Je crois qu’aujourd’hui, après 50 ans d’histoire d’amour avec la Russie, de très, très nombreux voyages dans ce pays, plus de trois ans de vie non-stop sur place, un total changement de vie il y a 20 ans pour promouvoir la culture russe en France et en Europe, j’ai enfin compris…
Je n’ai jamais oublié ma grand-mère russe, ma babouchka rencontrée sur ce marché moscovite, je ne l’ai jamais revue, mais je ne l’ai jamais quittée. Depuis 1985, année où les portes se sont ouvertes, où les premiers amis russes ont pu venir en France, chaque fois que je les regardais découvrir Paris, s’émerveiller devant la Tour Eiffel, Notre-Dame, le Sacré Cœur, j’ai eu une pensée pour elle, elle qui parlait si bien de la France. J’espère de tout cœur que la vie lui a offert la chance de voir Paris avant de mourir.
Si je pouvais ”rembobiner”, comme souvent ma fille me le demandait, j’irais retrouver ma ”babouchka”, la prendrais dans mes bras et lui dirais :
”Tu sais, je ne t’ai pas oubliée ! Raconte moi encore ton enfance,
Cette petite fille qui rêvait de France”

Mon pays de coeur

Je crois que toute ma vie, à ma façon, dans mes choix, mes créations, mes expositions, j’ai cheminé à la recherche de son enfance à elle. En tout cas, je suis heureuse d’avoir partagé bien plus que ce rendez-vous de juillet 1971 avec elle.
A sa manière, elle m’aura permis de trouver mon harmonie.
J’aime tellement parler de ma Russie, la faire découvrir, la mettre en scène, j’aime tellement qu’on l’aime, la comprenne, la connaisse vraiment. Je suis heureuse de l’avoir choisie, elle est mon pays de coeur, je m’y suis évadée, elle m’a aimée, dépaysée, bousculée, émue. Mon premier rendez-vous avec la Russie date sans doute d’une précédente vie, et je suis chanceuse, fière aussi d’avoir pu boucler tant de boucles de vie avec elle.
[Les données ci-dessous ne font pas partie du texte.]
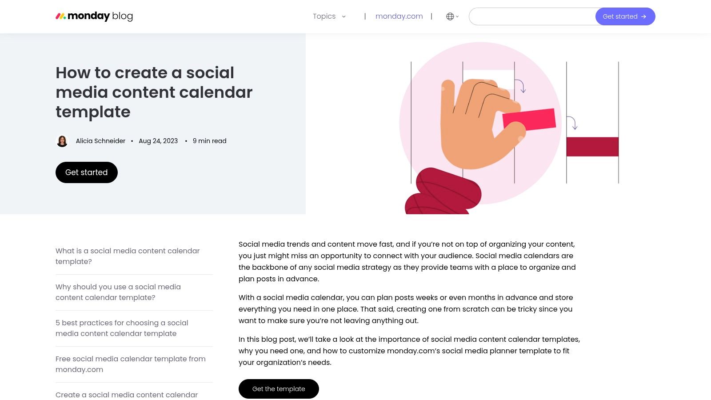The height and width of the screenshot is (400, 711).
Task: Open "5 best practices" contents link
Action: (x=122, y=328)
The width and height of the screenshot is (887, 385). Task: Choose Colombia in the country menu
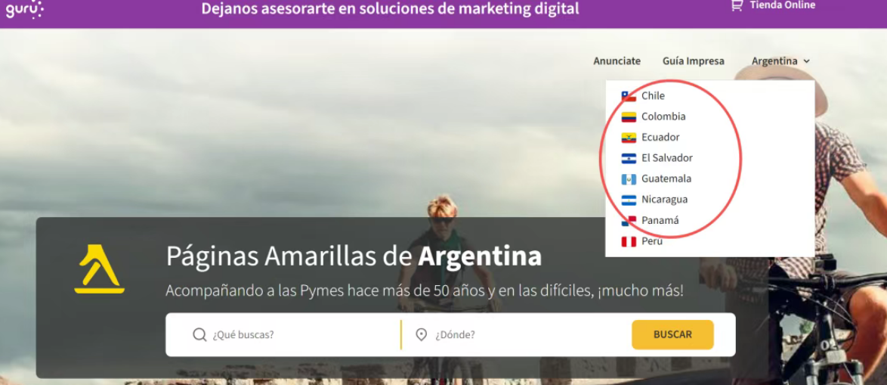pos(663,116)
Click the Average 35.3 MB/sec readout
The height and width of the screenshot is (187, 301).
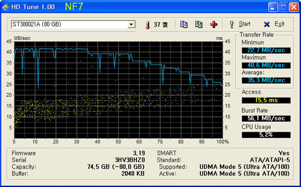coord(266,81)
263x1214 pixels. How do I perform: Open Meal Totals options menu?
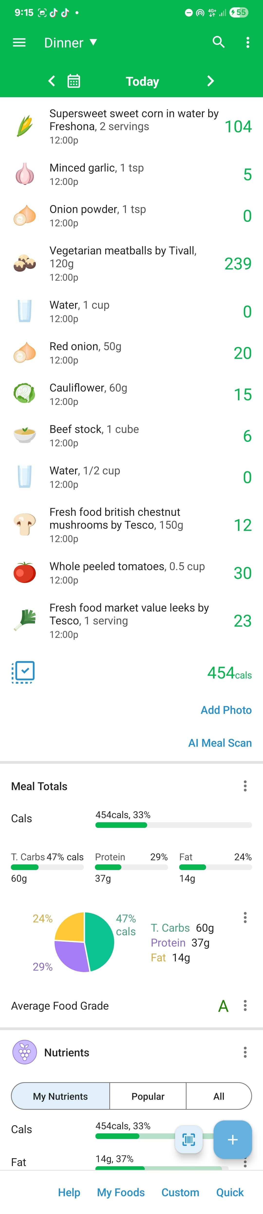point(245,786)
C’est tellement précieux de comprendre pourquoi nous sommes à un endroit, pourquoi nous faisons les choses… je me souviens qu’au cours de certains de mes voyages en Russie, en Union Soviétique à l’époque, je me disais ” Pourquoi tu achètes cet objet, tu vas en faire quoi???” et j’ai compris bien plus tard pourquoi j’avais fait ce détour, cette dépense; tous ces objets ont, en effet, trouvé leur place dans ma galerie, mes expositions; je me revoyais les acheter, les trouver en me disant ” Tu vois, tu savais!”.
Toutes ces années m’ont permis de donner un sens à ma vie; sans le savoir, je n’ai rien fait par hasard, mais par amour… et c’est tellement précieux.
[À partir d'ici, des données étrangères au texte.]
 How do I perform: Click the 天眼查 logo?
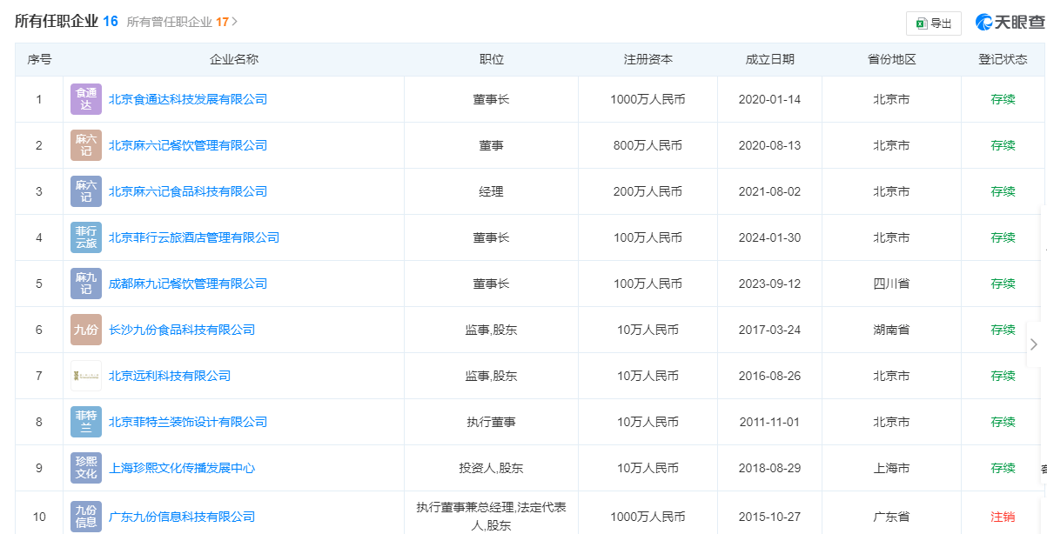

J’espère pouvoir partager ma passion avec vous, et surtout vous révéler les talents de tous ces artistes russes, que la vie m’a donné de rencontrer: leurs créations vous feront voyager, rêver, vous émerveiller…

J’ai tendu des cordes de clocher à clocher ; des guirlandes de fenêtre à fenêtre ; des chaînes d’or d’étoile à étoile, et je danse. ARTHUR RIMBAUD

A nous, à vous de tout faire pour que ces artistes continuent à créer des merveilles uniques, originales, authentiques, à en vivre bien, et ainsi à ne jamais vendre leur âme! Comme je me dis souvent, quand j’arrive chez eux et vois les nouvelles pièces créées : ”Tant que de tels artistes existent, il ne peut rien nous arriver.”